Reproduce the lines below, replacing every occurrence of "How do I perform" with "How can I perform" and leaving all other text unchanged.

+++ Entries supplied +++

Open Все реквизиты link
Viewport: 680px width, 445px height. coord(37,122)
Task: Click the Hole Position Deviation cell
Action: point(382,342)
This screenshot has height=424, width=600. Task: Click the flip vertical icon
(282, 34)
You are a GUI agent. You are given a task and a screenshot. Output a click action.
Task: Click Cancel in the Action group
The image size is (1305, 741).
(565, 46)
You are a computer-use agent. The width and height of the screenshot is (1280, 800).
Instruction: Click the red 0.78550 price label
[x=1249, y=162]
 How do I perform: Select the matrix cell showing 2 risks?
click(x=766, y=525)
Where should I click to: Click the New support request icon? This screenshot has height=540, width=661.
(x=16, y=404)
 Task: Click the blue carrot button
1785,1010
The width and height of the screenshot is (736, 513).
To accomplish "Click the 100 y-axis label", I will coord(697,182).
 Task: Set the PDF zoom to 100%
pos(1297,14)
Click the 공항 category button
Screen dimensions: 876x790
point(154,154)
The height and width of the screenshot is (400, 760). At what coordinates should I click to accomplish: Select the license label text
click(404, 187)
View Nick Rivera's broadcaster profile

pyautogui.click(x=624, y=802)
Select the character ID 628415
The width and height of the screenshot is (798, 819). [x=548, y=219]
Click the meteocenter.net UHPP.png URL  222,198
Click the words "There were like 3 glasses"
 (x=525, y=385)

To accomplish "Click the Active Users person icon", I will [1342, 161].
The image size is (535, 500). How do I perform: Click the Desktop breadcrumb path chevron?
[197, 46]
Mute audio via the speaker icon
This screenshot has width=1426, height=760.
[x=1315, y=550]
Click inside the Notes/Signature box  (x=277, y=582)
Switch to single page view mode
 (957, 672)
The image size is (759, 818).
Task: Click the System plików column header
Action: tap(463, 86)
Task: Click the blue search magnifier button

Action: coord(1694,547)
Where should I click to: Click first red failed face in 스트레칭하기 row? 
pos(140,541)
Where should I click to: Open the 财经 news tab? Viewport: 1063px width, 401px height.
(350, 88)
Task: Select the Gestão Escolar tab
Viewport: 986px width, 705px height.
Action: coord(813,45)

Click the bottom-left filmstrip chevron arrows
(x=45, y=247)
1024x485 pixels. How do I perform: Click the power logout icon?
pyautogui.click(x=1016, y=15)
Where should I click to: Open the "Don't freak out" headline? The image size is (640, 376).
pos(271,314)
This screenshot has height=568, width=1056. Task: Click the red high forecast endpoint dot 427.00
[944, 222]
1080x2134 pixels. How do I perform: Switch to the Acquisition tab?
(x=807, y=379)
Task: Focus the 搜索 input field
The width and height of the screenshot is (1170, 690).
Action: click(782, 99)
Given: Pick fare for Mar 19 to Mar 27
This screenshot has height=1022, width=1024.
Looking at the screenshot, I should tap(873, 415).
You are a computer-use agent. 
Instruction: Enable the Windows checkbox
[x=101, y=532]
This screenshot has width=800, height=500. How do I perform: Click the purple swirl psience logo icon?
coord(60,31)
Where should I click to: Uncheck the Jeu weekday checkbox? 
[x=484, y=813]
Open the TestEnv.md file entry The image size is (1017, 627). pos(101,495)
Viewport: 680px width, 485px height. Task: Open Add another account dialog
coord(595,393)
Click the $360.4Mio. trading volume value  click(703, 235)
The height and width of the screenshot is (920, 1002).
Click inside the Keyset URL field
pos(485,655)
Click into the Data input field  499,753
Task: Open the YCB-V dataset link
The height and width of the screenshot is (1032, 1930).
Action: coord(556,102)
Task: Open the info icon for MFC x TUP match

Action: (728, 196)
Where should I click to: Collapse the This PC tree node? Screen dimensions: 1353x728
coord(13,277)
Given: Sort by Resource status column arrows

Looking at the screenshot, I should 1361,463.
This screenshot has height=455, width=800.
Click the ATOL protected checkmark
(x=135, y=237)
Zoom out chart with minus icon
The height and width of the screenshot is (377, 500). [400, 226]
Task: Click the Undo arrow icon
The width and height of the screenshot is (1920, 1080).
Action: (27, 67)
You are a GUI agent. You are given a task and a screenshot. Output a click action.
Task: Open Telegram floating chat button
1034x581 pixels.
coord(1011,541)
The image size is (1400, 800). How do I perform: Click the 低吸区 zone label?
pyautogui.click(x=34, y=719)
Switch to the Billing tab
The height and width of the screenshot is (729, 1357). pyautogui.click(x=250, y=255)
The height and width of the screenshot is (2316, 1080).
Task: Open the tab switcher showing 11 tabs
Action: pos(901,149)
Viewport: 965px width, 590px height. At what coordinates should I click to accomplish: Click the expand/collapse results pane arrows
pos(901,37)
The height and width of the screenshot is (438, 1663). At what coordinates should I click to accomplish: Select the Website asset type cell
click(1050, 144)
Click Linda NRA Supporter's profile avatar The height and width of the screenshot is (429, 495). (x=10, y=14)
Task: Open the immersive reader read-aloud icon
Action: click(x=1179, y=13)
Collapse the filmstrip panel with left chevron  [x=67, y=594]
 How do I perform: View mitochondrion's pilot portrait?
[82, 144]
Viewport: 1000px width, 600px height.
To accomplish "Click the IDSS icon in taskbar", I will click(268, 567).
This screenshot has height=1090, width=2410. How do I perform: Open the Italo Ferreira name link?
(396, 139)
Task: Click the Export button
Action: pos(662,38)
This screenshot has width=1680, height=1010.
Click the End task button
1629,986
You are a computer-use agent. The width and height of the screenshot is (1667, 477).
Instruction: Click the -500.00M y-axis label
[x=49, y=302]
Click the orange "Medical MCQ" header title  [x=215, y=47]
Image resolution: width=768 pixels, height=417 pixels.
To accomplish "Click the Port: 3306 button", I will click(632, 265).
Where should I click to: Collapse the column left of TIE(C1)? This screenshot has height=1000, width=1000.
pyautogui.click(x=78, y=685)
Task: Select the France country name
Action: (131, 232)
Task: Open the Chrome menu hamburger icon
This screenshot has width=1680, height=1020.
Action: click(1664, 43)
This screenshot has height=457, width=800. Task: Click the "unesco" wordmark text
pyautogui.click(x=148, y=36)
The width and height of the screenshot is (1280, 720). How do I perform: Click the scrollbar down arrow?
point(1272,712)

+++

Exercise response =
Open Все реквизиты link
Viewport: 680px width, 445px height. coord(37,122)
Task: Click the Hole Position Deviation cell
Action: point(382,342)
This screenshot has height=424, width=600. Task: Click the flip vertical icon
(282, 34)
You are a GUI agent. You are given a task and a screenshot. Output a click action.
Task: Click Cancel in the Action group
The image size is (1305, 741).
(565, 46)
You are a computer-use agent. The width and height of the screenshot is (1280, 800).
Instruction: Click the red 0.78550 price label
[x=1249, y=162]
 How can I perform: Select the matrix cell showing 2 risks?
click(x=766, y=525)
Where should I click to: Click the New support request icon? This screenshot has height=540, width=661.
(x=16, y=404)
 Task: Click the blue carrot button
1785,1010
The width and height of the screenshot is (736, 513).
To accomplish "Click the 100 y-axis label", I will coord(697,182).
 Task: Set the PDF zoom to 100%
pos(1297,14)
Click the 공항 category button
Screen dimensions: 876x790
point(154,154)
The height and width of the screenshot is (400, 760). At what coordinates should I click to accomplish: Select the license label text
click(404, 187)
View Nick Rivera's broadcaster profile

pyautogui.click(x=624, y=802)
Select the character ID 628415
The width and height of the screenshot is (798, 819). [x=548, y=219]
Click the meteocenter.net UHPP.png URL  222,198
Click the words "There were like 3 glasses"
 (x=525, y=385)

To accomplish "Click the Active Users person icon", I will [1342, 161].
The image size is (535, 500). How can I perform: Click the Desktop breadcrumb path chevron?
[197, 46]
Mute audio via the speaker icon
This screenshot has width=1426, height=760.
[x=1315, y=550]
Click inside the Notes/Signature box  (x=277, y=582)
Switch to single page view mode
 (957, 672)
The image size is (759, 818).
Task: Click the System plików column header
Action: tap(463, 86)
Task: Click the blue search magnifier button

Action: coord(1694,547)
Where should I click to: Click first red failed face in 스트레칭하기 row? 
pos(140,541)
Where should I click to: Open the 财经 news tab? Viewport: 1063px width, 401px height.
(350, 88)
Task: Select the Gestão Escolar tab
Viewport: 986px width, 705px height.
Action: coord(813,45)

Click the bottom-left filmstrip chevron arrows
(x=45, y=247)
1024x485 pixels. How can I perform: Click the power logout icon?
pyautogui.click(x=1016, y=15)
Where should I click to: Open the "Don't freak out" headline? The image size is (640, 376).
pos(271,314)
This screenshot has height=568, width=1056. Task: Click the red high forecast endpoint dot 427.00
[944, 222]
1080x2134 pixels. How can I perform: Switch to the Acquisition tab?
(x=807, y=379)
Task: Focus the 搜索 input field
The width and height of the screenshot is (1170, 690).
Action: click(782, 99)
Given: Pick fare for Mar 19 to Mar 27
This screenshot has height=1022, width=1024.
Looking at the screenshot, I should tap(873, 415).
You are a computer-use agent. 
Instruction: Enable the Windows checkbox
[x=101, y=532]
This screenshot has width=800, height=500. How can I perform: Click the purple swirl psience logo icon?
coord(60,31)
Where should I click to: Uncheck the Jeu weekday checkbox? 
[x=484, y=813]
Open the TestEnv.md file entry The image size is (1017, 627). pos(101,495)
Viewport: 680px width, 485px height. Task: Open Add another account dialog
coord(595,393)
Click the $360.4Mio. trading volume value  click(703, 235)
The height and width of the screenshot is (920, 1002).
Click inside the Keyset URL field
pos(485,655)
Click into the Data input field  499,753
Task: Open the YCB-V dataset link
The height and width of the screenshot is (1032, 1930).
Action: coord(556,102)
Task: Open the info icon for MFC x TUP match

Action: (728, 196)
Where should I click to: Collapse the This PC tree node? Screen dimensions: 1353x728
coord(13,277)
Given: Sort by Resource status column arrows

Looking at the screenshot, I should 1361,463.
This screenshot has height=455, width=800.
Click the ATOL protected checkmark
(x=135, y=237)
Zoom out chart with minus icon
The height and width of the screenshot is (377, 500). [400, 226]
Task: Click the Undo arrow icon
The width and height of the screenshot is (1920, 1080).
Action: (27, 67)
You are a GUI agent. You are given a task and a screenshot. Output a click action.
Task: Open Telegram floating chat button
1034x581 pixels.
coord(1011,541)
The image size is (1400, 800). How can I perform: Click the 低吸区 zone label?
pyautogui.click(x=34, y=719)
Switch to the Billing tab
The height and width of the screenshot is (729, 1357). pyautogui.click(x=250, y=255)
The height and width of the screenshot is (2316, 1080).
Task: Open the tab switcher showing 11 tabs
Action: pos(901,149)
Viewport: 965px width, 590px height. At what coordinates should I click to accomplish: Click the expand/collapse results pane arrows
pos(901,37)
The height and width of the screenshot is (438, 1663). At what coordinates should I click to accomplish: Select the Website asset type cell
click(1050, 144)
Click Linda NRA Supporter's profile avatar The height and width of the screenshot is (429, 495). (x=10, y=14)
Task: Open the immersive reader read-aloud icon
Action: click(x=1179, y=13)
Collapse the filmstrip panel with left chevron  [x=67, y=594]
 How can I perform: View mitochondrion's pilot portrait?
[82, 144]
Viewport: 1000px width, 600px height.
To accomplish "Click the IDSS icon in taskbar", I will click(268, 567).
This screenshot has height=1090, width=2410. How can I perform: Open the Italo Ferreira name link?
(396, 139)
Task: Click the Export button
Action: pos(662,38)
This screenshot has width=1680, height=1010.
Click the End task button
1629,986
You are a computer-use agent. The width and height of the screenshot is (1667, 477).
Instruction: Click the -500.00M y-axis label
[x=49, y=302]
Click the orange "Medical MCQ" header title  [x=215, y=47]
Image resolution: width=768 pixels, height=417 pixels.
To accomplish "Click the Port: 3306 button", I will click(632, 265).
Where should I click to: Collapse the column left of TIE(C1)? This screenshot has height=1000, width=1000.
pyautogui.click(x=78, y=685)
Task: Select the France country name
Action: (131, 232)
Task: Open the Chrome menu hamburger icon
This screenshot has width=1680, height=1020.
Action: click(1664, 43)
This screenshot has height=457, width=800. Task: Click the "unesco" wordmark text
pyautogui.click(x=148, y=36)
The width and height of the screenshot is (1280, 720). How can I perform: Click the scrollbar down arrow?
point(1272,712)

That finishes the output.